Fast food habits lead to colorectal cases in Oman

Muscat – The number of colorectal cancer cases in the Sultanate is likely to cross 200 this year as against 100 last year. Experts in internal medicine attribute the alarming rise in number of colorectal cancer cases and other bowel-related problems to a deviation in the way food is consumed. “A change in the eating regime after a month-long moderation can turn the bowel system topsy-turvy. It will result in colorectal problems if moderation is not observed,” they warned.

Dr Rashid al Alawi, Consultant Colorectal Surgeon at the Royal Hospital, told Observer: “We are seeing a rise in number of colorectal cases in the country.

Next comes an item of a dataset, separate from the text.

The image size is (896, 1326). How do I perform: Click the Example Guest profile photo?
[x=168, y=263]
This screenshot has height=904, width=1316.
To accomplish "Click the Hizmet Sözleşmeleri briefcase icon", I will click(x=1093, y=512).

It is likely to touch 200 this year.” He added: “Statistics has a limitation as many visit other hospitals or travel abroad for treatment.” He said the advanced diagnostic facilities the country has set up at various hospitals are reasons why we are able to identify more such cases.

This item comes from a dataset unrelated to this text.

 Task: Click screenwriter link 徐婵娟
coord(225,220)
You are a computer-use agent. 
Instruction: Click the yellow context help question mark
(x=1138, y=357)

A recent study conducted in the UK has revealed that dependence on fast food and junk food can add to the number of colorectal cancer cancers. Incidentally, experts say Oman has witnessed a fast food invasion in the last two decades. Dr Aamed al Araimi, Consultant at the Royal Hospital, said there is “good evidence of an increase in number of inflammatory and other colorectal diseases in the country due to the wrong choice of foods and eating patterns”.

“Colorectal diseases are on the rise due to a deviation from original diets. Every year, we have some 100 new colorectal cases,” Dr Al Araimi said. “We need to include lots of fibre, vegetables, fruits and low fat foods in our daily food regime. Following a healthy eating pattern will help minimise the risk of colon cancer,” he added.

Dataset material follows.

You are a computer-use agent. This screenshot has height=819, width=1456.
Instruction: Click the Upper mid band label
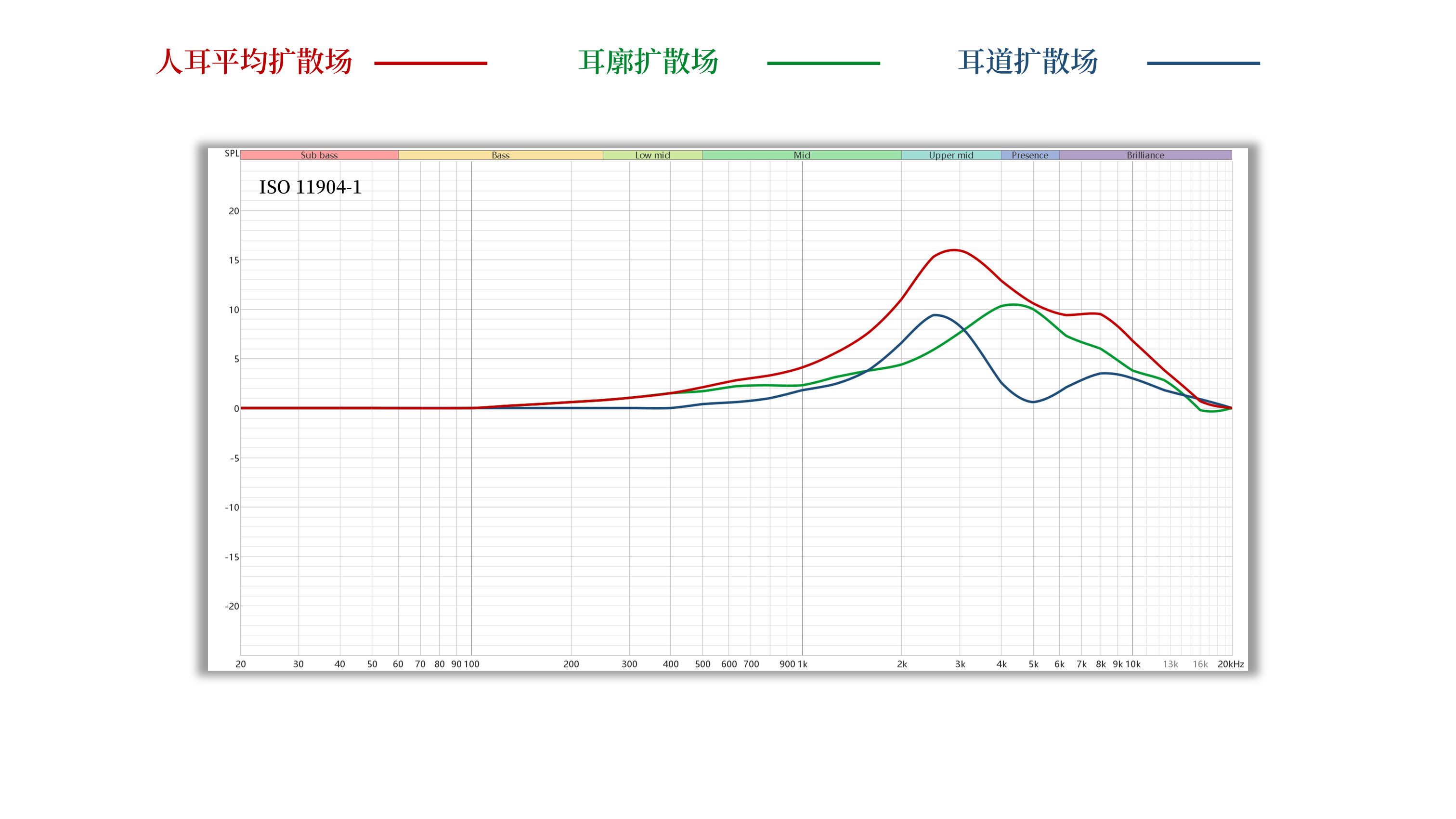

He further said colon cancer is characterised by an uncontrolled cell growth in the large intestine. Most colon cancers find their origin in small, non-cancerous (benign) tumours called adenomatous polyps found in inner walls of the large intestine. They invade and damage healthy tissues near the tumour, causing complications. Regular screening is advised to identify these polyps before they turn into colon cancer.

Dr Renchi Mathew, Senior Consultant Physician at ROP Hospital, says foods with preservatives and factory processed foods are villains that let colon cancers grow. “Having regular screening will help diagnose the disease at an early stage.” “Regular screening for colon cancer is the single best way to protect oneself from the disease, besides maintaining a proper diet. It can detect cancer early – when it is most treatable.” World over, colon doesn’t get the same attention as other forms of cancer. It is the third most common cancer in many developed nations.  In the US alone, 140,000 people are diagnosed with colon cancer every year. Over a million men and women live with a history of the disease.